Green’s Dictionary of Slang

fox v.1

[SE fox, to confuse]

1. to drink (and become drunk).

[UK]J. Taylor Crabtree Lectures 136: I would you had but a looking-glasse to see how you looke now you have been a foxing.
[UK]J. Wade Vinegar and Mustard A3r: And where you say that I a Foxing go, / I’d have you knowI use not to do so.

2. to make drunk.

[UK]J. Taylor ‘This Summers Travels’ in Hindley Works (1872) 8: The power of it [i.e. ale] being of such potentie, that it would fox a dry traveller, before he had half quencht his thirst.
[UK] in D’Urfey Pills to Purge Melancholy I 194: Come, let’s trudge it to Kirkham Fair: / There’s stout liquor enough to Fox me.
[UK]Swift Polite Conversation 73: lady sm.: Sir John, your Ale is terrible strong and heady in Derbyshire; and will soon make one drunk and sick. sir john: Why, indeed, it is apt to Fox one.
[UK]‘Bumper Allnight. Esquire’ Honest Fellow 103: Theer’s stout liquor enough to fox ye, / And young cullies to buy thy ware.

3. (UK Und.) of prisoners, to practise a trick on a visitor to the jail.

[UK]G. Parker View of Society II 177: Fox the Cull [...] As you venture among them they will fox you; which is, one of them comes behind you, puts a handkerchief over your eyes, and hustles you in amongst the thick of them, your pockets are turned inside out, and you are done out and out, as they call it.

4. (Aus.) to approach, to ‘chat up’.

[Aus]Sport (Adelaide) 22 Feb. 12/2: They Say [...] Onion S [...] was seen foxing two dark-haired tarts at the Semaphore last holiday.

5. to act in a deceptive, duplicitous manner.

[UK]Operator 1384 Scourge of the Desert 258: [I]t was always dangerous to assume that an Arab was dead; he might merely be foxing, waiting until I was near enough for him to be certain of getting me with his next shot .
[US]J.F. Powers ‘the trouble’ in Prince of Darkness 13: The next time we were real sure she wasn’t foxing us before we went to the window and lifted the shade.
[Aus]R.G. Barrett Wind & Monkey (2013) [ebook] Eddie definitely wasn’t being fair dinkum [...] he seemed to be foxing about something. Les could always tell when he was being conned.
[Aus]D. Whish-Wilson Old Scores [ebook] But again, Swann was foxing.
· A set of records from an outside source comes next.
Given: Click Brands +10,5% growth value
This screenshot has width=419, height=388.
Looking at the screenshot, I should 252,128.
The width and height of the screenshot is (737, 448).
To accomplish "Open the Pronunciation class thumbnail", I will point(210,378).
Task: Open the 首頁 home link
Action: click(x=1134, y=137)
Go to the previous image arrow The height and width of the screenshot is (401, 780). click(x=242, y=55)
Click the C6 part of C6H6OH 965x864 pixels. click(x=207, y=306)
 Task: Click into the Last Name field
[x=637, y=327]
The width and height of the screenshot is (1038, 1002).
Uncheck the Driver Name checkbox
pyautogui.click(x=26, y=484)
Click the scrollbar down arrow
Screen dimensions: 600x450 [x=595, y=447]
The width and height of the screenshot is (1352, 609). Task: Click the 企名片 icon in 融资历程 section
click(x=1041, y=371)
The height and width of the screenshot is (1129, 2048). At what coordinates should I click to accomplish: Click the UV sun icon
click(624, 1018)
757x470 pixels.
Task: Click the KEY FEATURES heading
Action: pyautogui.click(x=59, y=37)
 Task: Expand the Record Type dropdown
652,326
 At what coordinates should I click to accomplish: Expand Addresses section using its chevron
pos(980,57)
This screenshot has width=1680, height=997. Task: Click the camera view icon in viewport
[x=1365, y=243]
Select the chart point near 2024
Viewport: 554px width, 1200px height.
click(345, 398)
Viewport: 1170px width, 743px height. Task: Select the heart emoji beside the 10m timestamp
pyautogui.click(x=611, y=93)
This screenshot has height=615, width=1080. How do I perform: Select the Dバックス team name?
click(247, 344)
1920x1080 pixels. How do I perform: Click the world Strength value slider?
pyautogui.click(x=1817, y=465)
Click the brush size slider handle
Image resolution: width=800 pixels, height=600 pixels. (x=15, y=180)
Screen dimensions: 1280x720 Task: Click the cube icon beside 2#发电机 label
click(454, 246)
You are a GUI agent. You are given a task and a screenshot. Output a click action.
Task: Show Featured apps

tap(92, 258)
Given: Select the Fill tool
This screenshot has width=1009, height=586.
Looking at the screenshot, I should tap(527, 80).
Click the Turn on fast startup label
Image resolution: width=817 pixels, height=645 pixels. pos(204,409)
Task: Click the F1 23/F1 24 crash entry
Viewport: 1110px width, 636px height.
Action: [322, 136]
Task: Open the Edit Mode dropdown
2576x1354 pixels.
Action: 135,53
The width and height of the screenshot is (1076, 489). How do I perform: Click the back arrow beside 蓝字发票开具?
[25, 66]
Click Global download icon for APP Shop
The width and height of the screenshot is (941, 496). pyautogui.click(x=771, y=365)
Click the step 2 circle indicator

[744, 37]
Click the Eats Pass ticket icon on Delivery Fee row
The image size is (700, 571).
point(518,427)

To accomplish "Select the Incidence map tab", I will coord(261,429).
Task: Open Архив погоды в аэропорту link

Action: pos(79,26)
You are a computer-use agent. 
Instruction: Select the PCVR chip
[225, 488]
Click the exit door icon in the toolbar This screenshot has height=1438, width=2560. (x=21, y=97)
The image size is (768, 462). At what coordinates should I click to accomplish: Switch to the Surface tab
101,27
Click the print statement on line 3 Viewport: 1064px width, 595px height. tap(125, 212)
The very thing he’d been looking for had landed in his lap.

6. (Aus.) to tease through assuming an aggressive posture.

[[Aus]Crowe Aus. Sl. Dict. 30: Foxing, one actor criticising another’s performance].
[Aus]R.G. Barrett Goodoo Goodoo 194: I still reckon she’s foxing a bit though. The look on her face soon as I mentioned Jade.
[Aus]R.G. Barrett Mystery Bay Blues 19: He was only foxing, but it was fun watching Frank sweat.

In phrases

on the fox

(Aus.) behaving in a duplicitous manner.

[Aus]Bulletin (Sydney) 14 Feb. 14/4: ‘Wait till you see him “scratching,”’ remarked, on the way up, an alderman belonging to the ‘clever’ party, thereby inferring that Clifford had been on the fox during his training; and now that we saw him ‘scratch,’ we liked him less than ever.